- 1二次元好きの匿名さん23/03/14(火) 23:32:14
その日わたしは、いつものようにマスターの部屋で午後ののんびりとした時間を過ごしていた。
「クロ、ちょっと良いかな?」
「何か用事?」
「ちょっと渡したいものがあって……はい、どうぞ」
「ほんと突然ね…これ、わたしにくれるの?」
「うん。ホワイトデーのお返し」
「それならバレンタインの時に貰ったと思うんだけど」
「それはそれ、これはこれというか…俺が渡したくなったからって感じ?」
「…そう、ありがとうマスター」
そこでうまく言葉が見つからず、わざわざそっけなく返してしまうあたりわたしもまだまだ子供だ。とはいえ、嬉しいのは本心なので早速中を見てみる。開けてみると中には月と星をモチーフにした可愛らしくも大人っぽいブレスレットが入っていた。

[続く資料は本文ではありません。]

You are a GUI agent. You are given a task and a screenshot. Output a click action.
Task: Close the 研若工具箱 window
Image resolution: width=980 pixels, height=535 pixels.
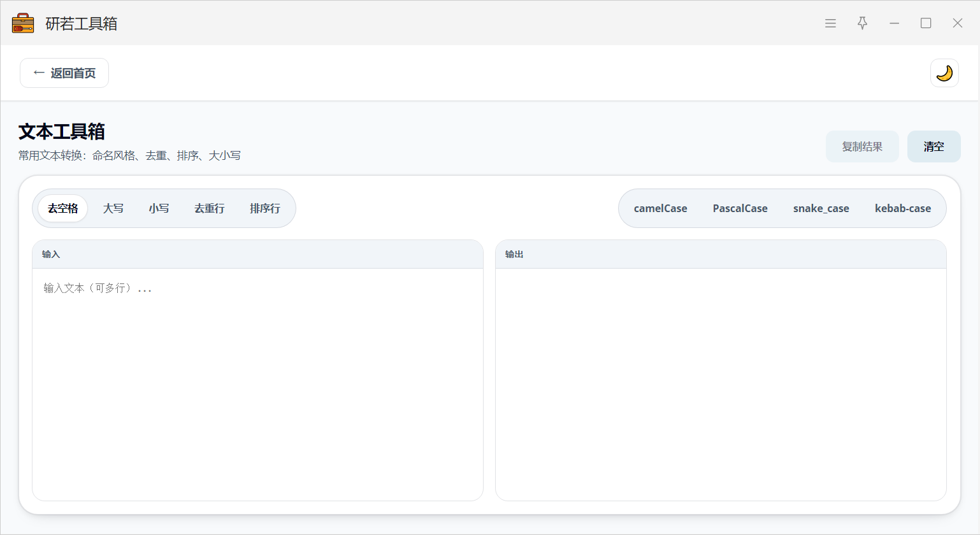click(957, 24)
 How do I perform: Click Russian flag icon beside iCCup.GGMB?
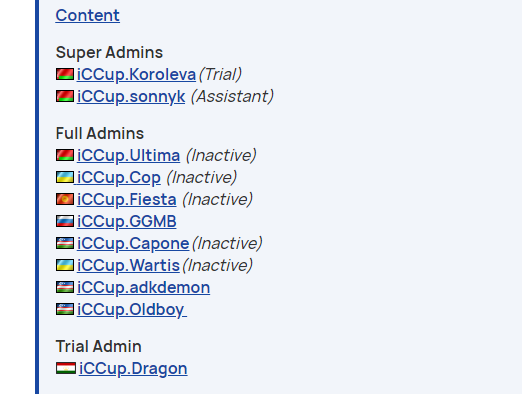click(65, 221)
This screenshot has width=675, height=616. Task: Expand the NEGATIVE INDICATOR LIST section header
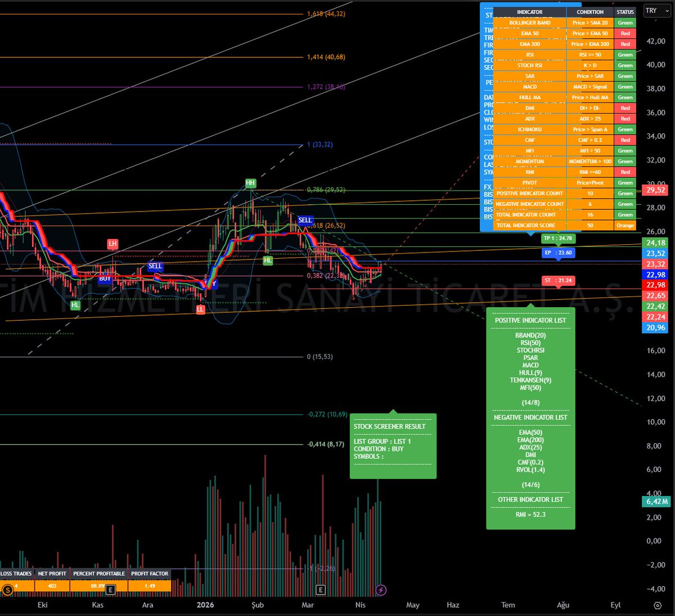point(530,417)
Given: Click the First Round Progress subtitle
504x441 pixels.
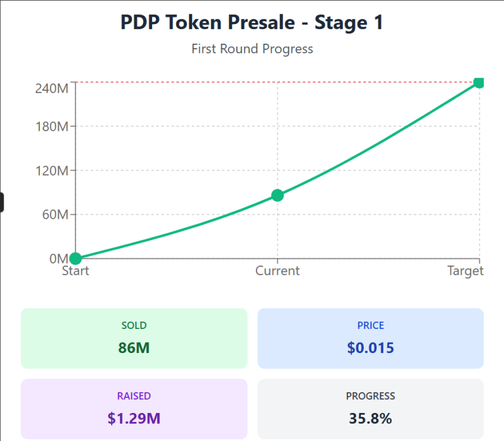Looking at the screenshot, I should pyautogui.click(x=252, y=49).
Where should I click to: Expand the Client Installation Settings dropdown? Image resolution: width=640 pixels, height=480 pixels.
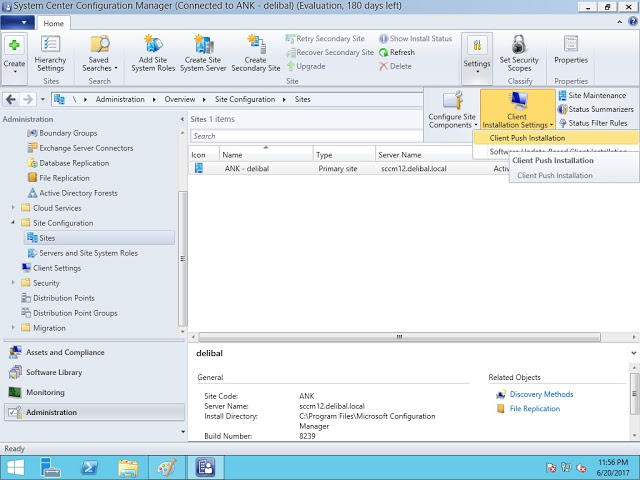pyautogui.click(x=517, y=110)
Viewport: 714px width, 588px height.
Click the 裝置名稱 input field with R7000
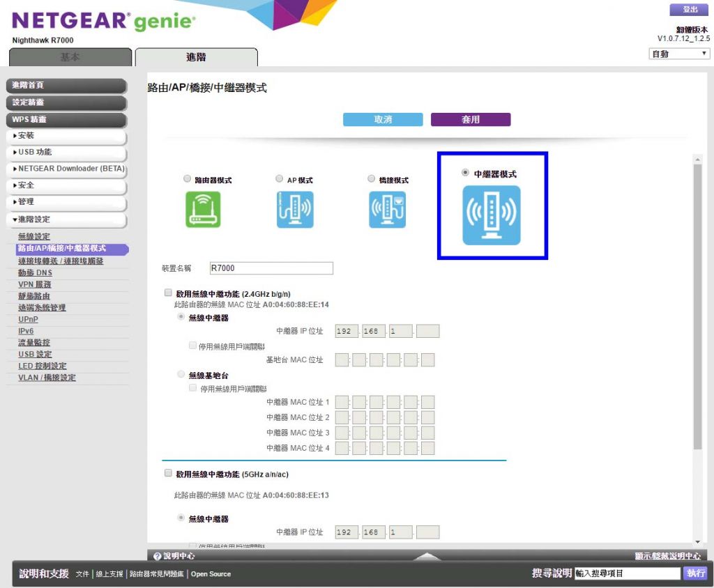[x=271, y=268]
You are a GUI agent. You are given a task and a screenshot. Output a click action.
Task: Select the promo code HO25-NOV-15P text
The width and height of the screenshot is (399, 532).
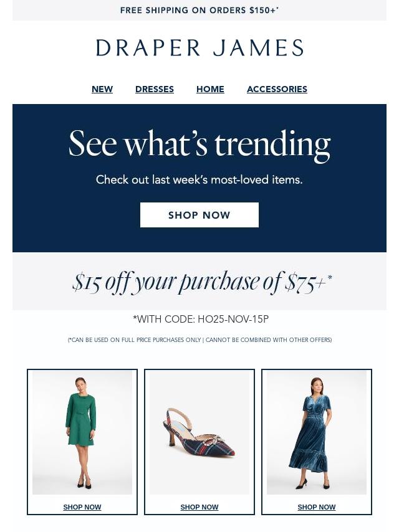coord(233,320)
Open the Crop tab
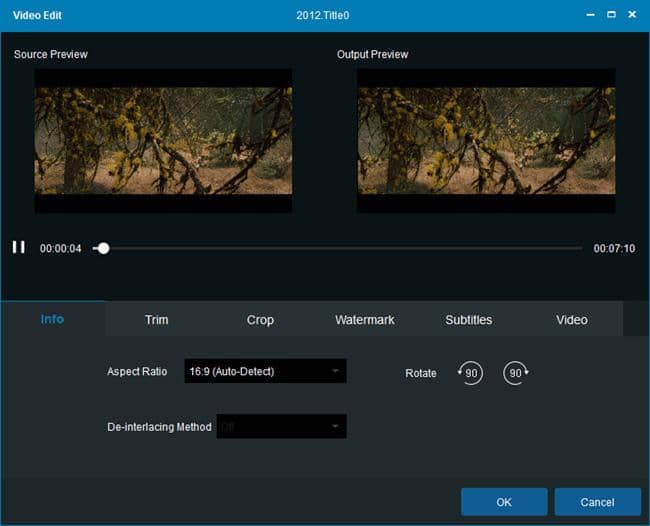Image resolution: width=650 pixels, height=526 pixels. (x=260, y=320)
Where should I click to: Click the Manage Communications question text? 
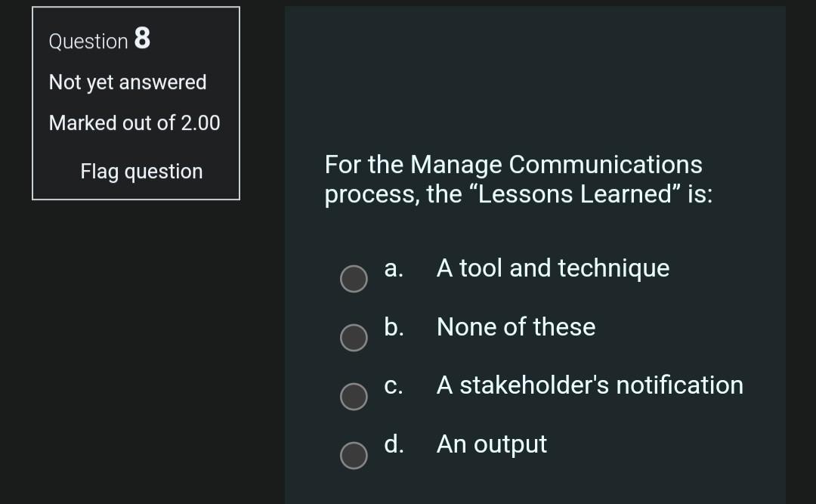click(513, 165)
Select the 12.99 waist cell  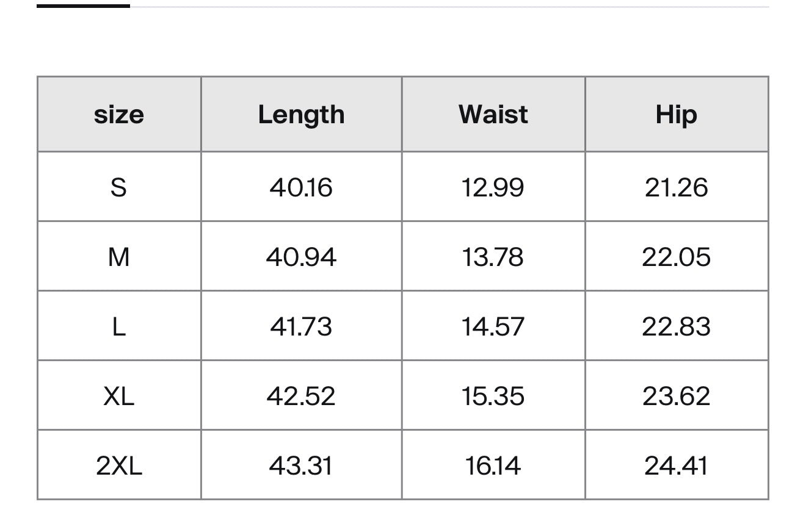click(x=493, y=187)
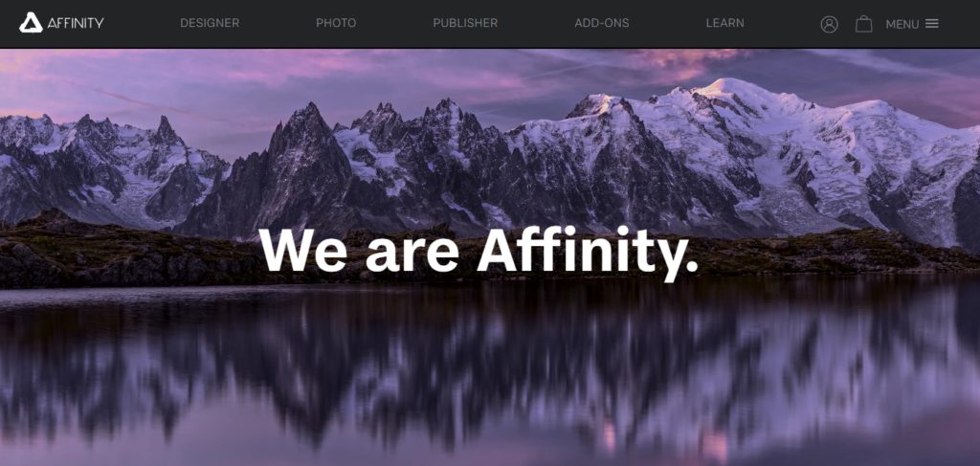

マスターにしては意外な贈り物だったので、これを選んだ訳を聞くと「クロエに似合うと思ったから」、なーんて返事が返ってきた。よくもまあそんな告白じみたセリフを素面で言えるものだ。言われたこっちの方が照れで顔が熱くなってくる。
だってそれは裏を返せばわたしのことをわたしがいない時でも考えてくれてるということ。それはなんていうか嬉しいような恥ずかしいようなフクザツな気持ちになる。乙女心というものはめんどくさいものだ。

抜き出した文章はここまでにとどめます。